2.3 Pengertian Konflik
Robbins (1996) dalam “Organization Behavior” menjelaskan bahwa 
konflik adalah suatu proses interaksi yang terjadi akibat adanya 
ketidaksesuaian antara dua pendapat (sudut pandang) yang berpengaruh 
atas pihak-pihak yang terlibat baik pengaruh positif maupun pengaruh 
negative. Tentu saja ada konflik yang hanya dibayangkan ada sebagai sebuah 
persepsi ternyata tidak riil.
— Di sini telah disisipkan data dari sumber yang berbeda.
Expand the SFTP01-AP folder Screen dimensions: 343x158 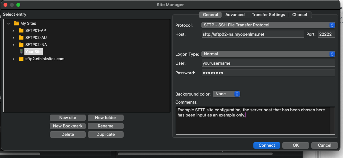(13, 31)
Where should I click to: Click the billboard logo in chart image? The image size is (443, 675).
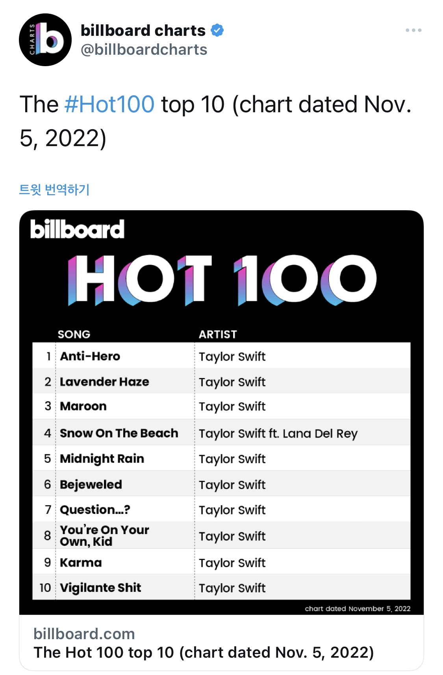click(x=77, y=229)
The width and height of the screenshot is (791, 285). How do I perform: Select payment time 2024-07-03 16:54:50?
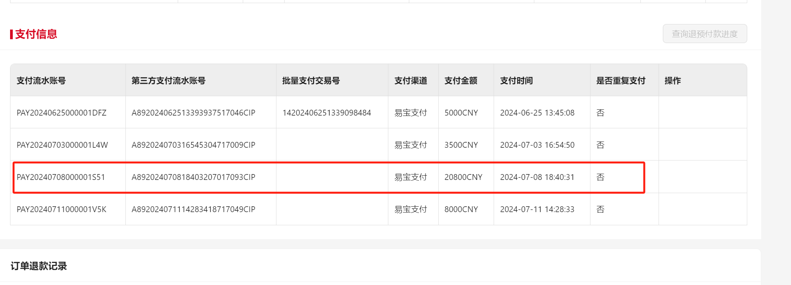point(537,145)
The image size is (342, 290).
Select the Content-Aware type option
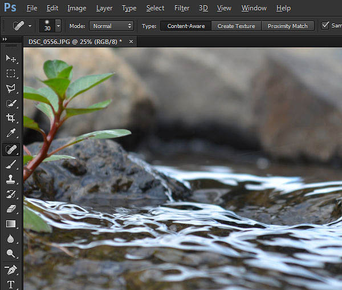pyautogui.click(x=186, y=26)
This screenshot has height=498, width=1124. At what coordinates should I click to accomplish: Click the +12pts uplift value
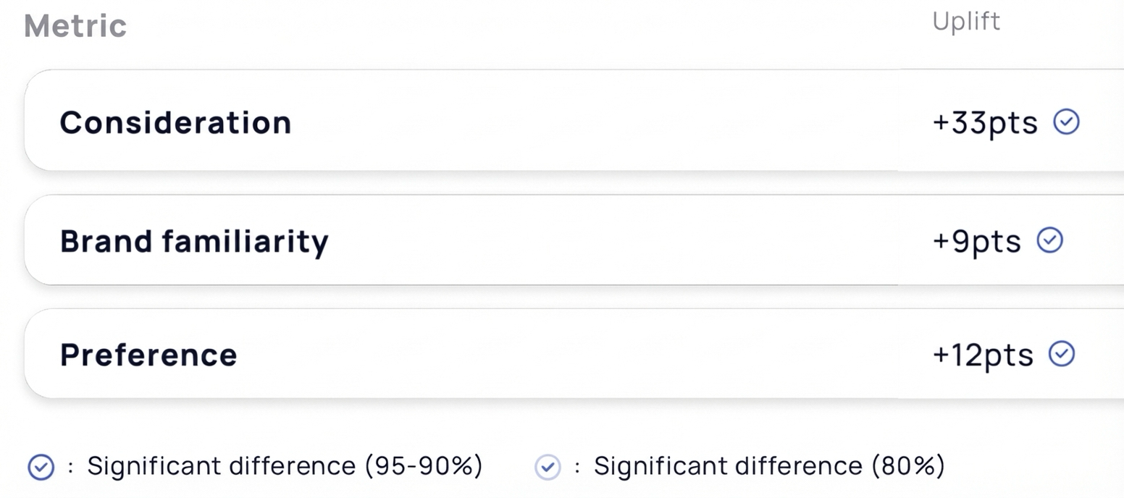click(983, 355)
Sebaliknya dapat terjadi bahwa ada 
situasi-situasi yang sebenarnya dapat dianggap sebagai “bernuansa 
konflik” ternyata tidak dianggap sebagai konflik karena nggota-anggota 
kelompok tidak menganggapnya sebagai konflik. Selanjutnya, setiap kita 
membahas konflik dalam organisasi kita, konflik selalu diasosiasikan 
dengan antara lain, “oposisi” (lawan), “kelangkaan”, dan “blokade”.
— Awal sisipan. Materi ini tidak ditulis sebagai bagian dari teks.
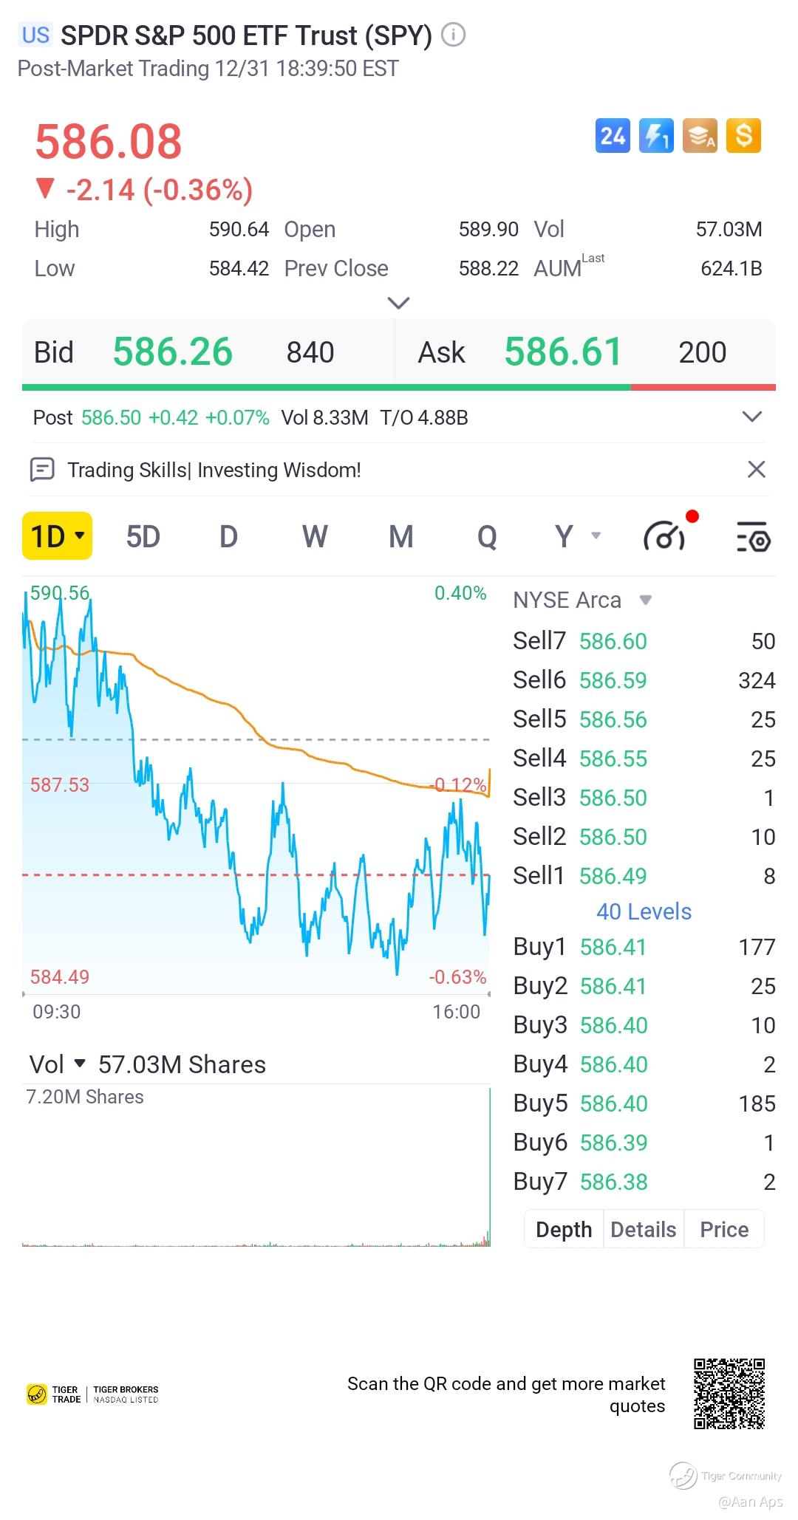This screenshot has height=1520, width=798.
Task: Switch to the Details tab
Action: (643, 1229)
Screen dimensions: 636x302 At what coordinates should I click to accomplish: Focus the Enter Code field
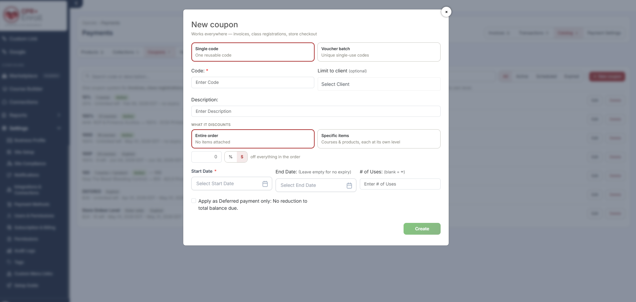[x=253, y=82]
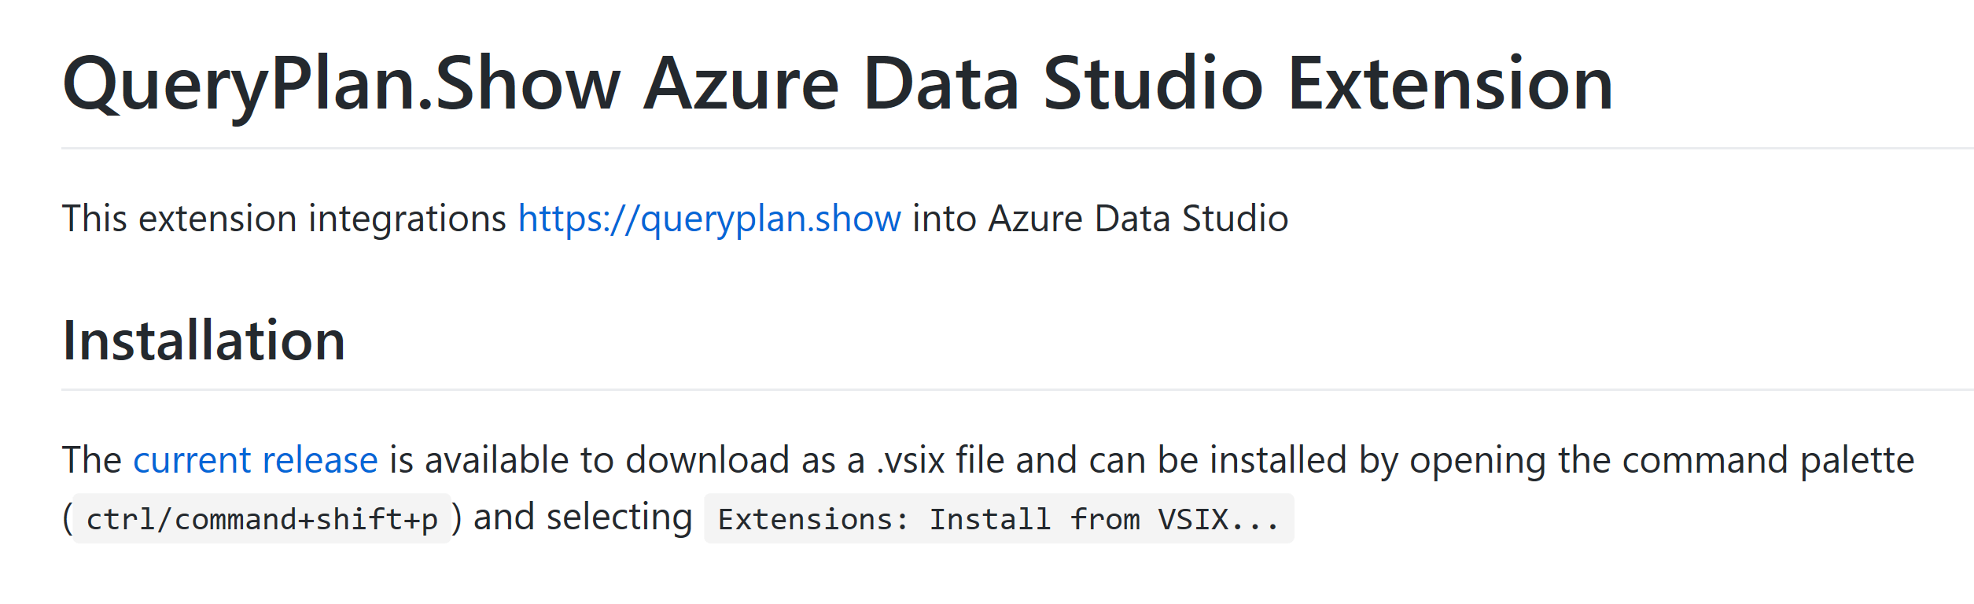Click the word 'Extension' in the title
Viewport: 1974px width, 604px height.
1449,84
Di asumsikan pula bahwa ada dua fihak atau lebih yang tujuan atau kepentingannya tidak saling menunjang. Kita semua mengetahui pula bahwa sumberdaya dana, daya reputasi, kekuasaan, dan lain-lain, dalam kehidupan dan dalam organisasi tersedianya terbatas. Setiap orang, setiap kelompok atau setiap unit dalam organisasi akan berusaha memperoleh semberdaya tersebut secukupnya dan kelangkaan tersebut akan mendorong perilaku yang bersifat menghalangi oleh setiap pihak yang punya kepentingan yang sama. Pihak-pihak tersebut kemudian bertindak sebagai oposisi terhadap satu sama lain. Bila ini terjadi, maka status dari situasi dapat disebut berada dalam kondisi “konflik”. Bila kita mempersempit lingkungan organisasi maka dua orang pakar penulis dari Amerika Serikat yaitu, Cathy A Constantino, dan Chistina Sickles Merchant mengatakan dengan kata-kata yang lebih sederhana, bahwa konflik pada dasarnya adalah: “sebuah proses mengekspresikan ketidak puasan, ketidak setujuan, atau harapan-harapan yang tidak terealisasi”. Kedua penulis tersebut sepakat dengan Robbins bahwa konflik pada dasarnya adalah sebuah proses.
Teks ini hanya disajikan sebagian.